リメイクシートは100円均一やネットで販売されており、また簡単に剥がすこともできるので、飽き性な人や賃貸住宅にもおすすめです。
床の張り替えに多いのが、クッションフロアです。
こちらも簡単に敷くことができ、デザインも豊富なのでお好みの洗面所にすることができます。
収納棚をつくる
DIY収納棚をつくるには、壁を傷つけない突っ張り棒やシェルフレールを使う方法が手軽で人気です。
シェルフレールとは、「棚柱(たなばしら)」や「ガチャレール」とも呼ばれ、壁面収納を作るための縦長のレールパーツのことです。
アジャスターを取り付け柱を立て、レールを取り付け、棚受けと棚板を固定すれば、可動棚の出来上がり!
洗剤・タオル・小物など用途に合わせて棚板の高さや位置を調整し、洗濯機上やデッドスペースも活用できます。
鏡やフレームを交換する
鏡やフレームのDIY交換は、サイズ・固定方法・構造を確認して、気に入ったものを取り付けたら完成です!
・既存の構造:金具留めか、はめ込みか確認
・固定方法:金具、強力両面テープなど
費用を抑えられるメリットがある一方で、水回りなので慎重に行いましょう。
鏡を新しいものに交換するとき、鏡を乗せて固定するのか、はめ込み式なのかによって作業も工具も変わります。

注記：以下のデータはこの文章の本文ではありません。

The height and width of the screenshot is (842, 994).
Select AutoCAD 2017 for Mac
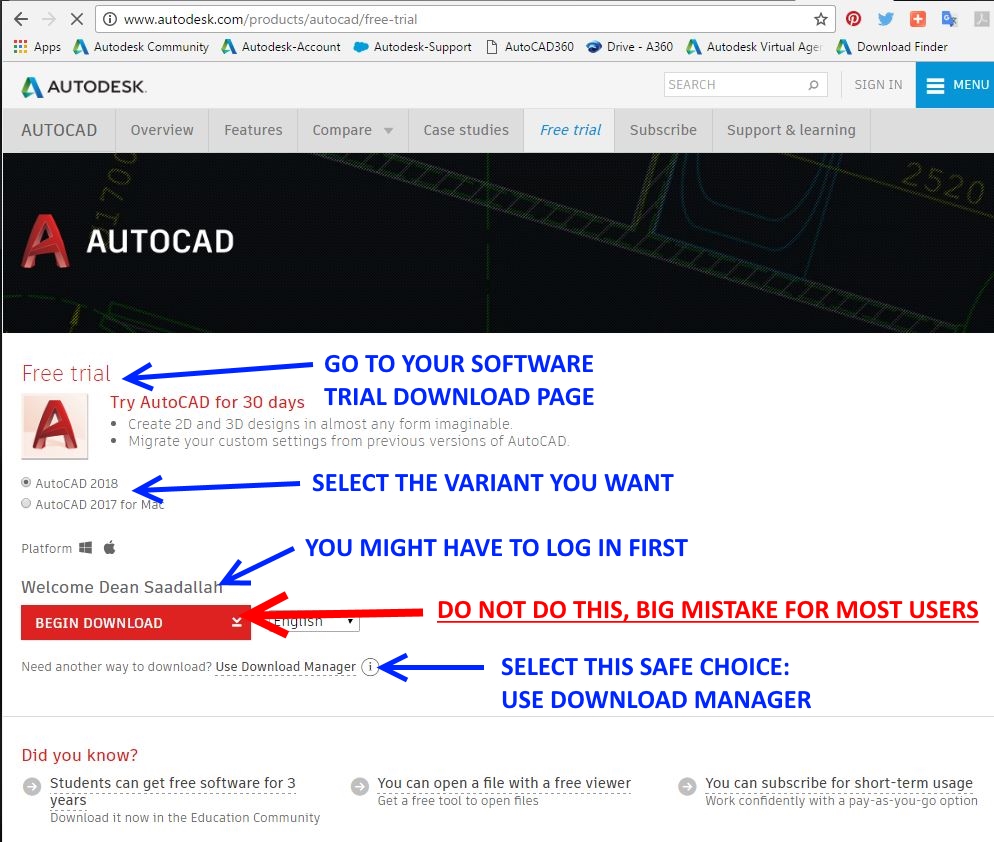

水漏れや落下の恐れもあるので、大きなものや作業が難しい場合は、プロに頼むことも検討しましょう。
照明を交換する
照明を交換する際は、引掛シーリング方式ならDIY可能です。
配線を直接触る直結型や、一体型照明は電気工事士の資格が必要になります。
既存の照明を交換したり、ダウンライトを追加したりするだけで一気に雰囲気が変わります。
DIYするときは、必ずブレーカーを落とし、作業内容によっては管理会社に許可を取る必要があります。
まずは、現状の照明タイプ(シーリング、直結、一体型など)を確認し、シーリングなら自分(DIY)で、直結・一体型なら業者へ依頼しましょう。
タオル掛けを設置する
洗面所のタオル掛けを変えることで、空間の雰囲気を大きく変えることができます。
たとえば、ステンレスだったものを木製に変えるだけで温かみのある洗面所になるでしょう。
さらに、機能性の向上や整理整頓ができるなど、使い勝手もよくなります。
DIYするときは、壁の材質を確認し、下穴を開けたり、補強板・ボードアンカー・強力な両面テープなどを活用したりと対策を変えましょう。
また適切な高さになるように、取り付ける前に細かく調整するようにしてください。
まとめ

洗面所(洗面台)のリフォームは、老朽化・経年劣化・水栓トラブルなどがキッカケで検討する人が多いです。
洗面台の寿命は、およそ10年〜20年と言われていますが、不具合を感じたら寿命に関係なくリフォームを相談しましょう。
依頼先は、目的や費用、手軽さなどによって変わるため専門業者・工務店・リフォーム会社・ホームセンター・メーカーから選択します。
洗面台交換を自分で行うこともできますが、コストがかかる場合があるので注意しましょう。
国や自治体から補助制度が用意されているので、対象になるか確認し、プロに任せるところとDIYで対応するところを分けて、お得にリフォームすることが成功の鍵です!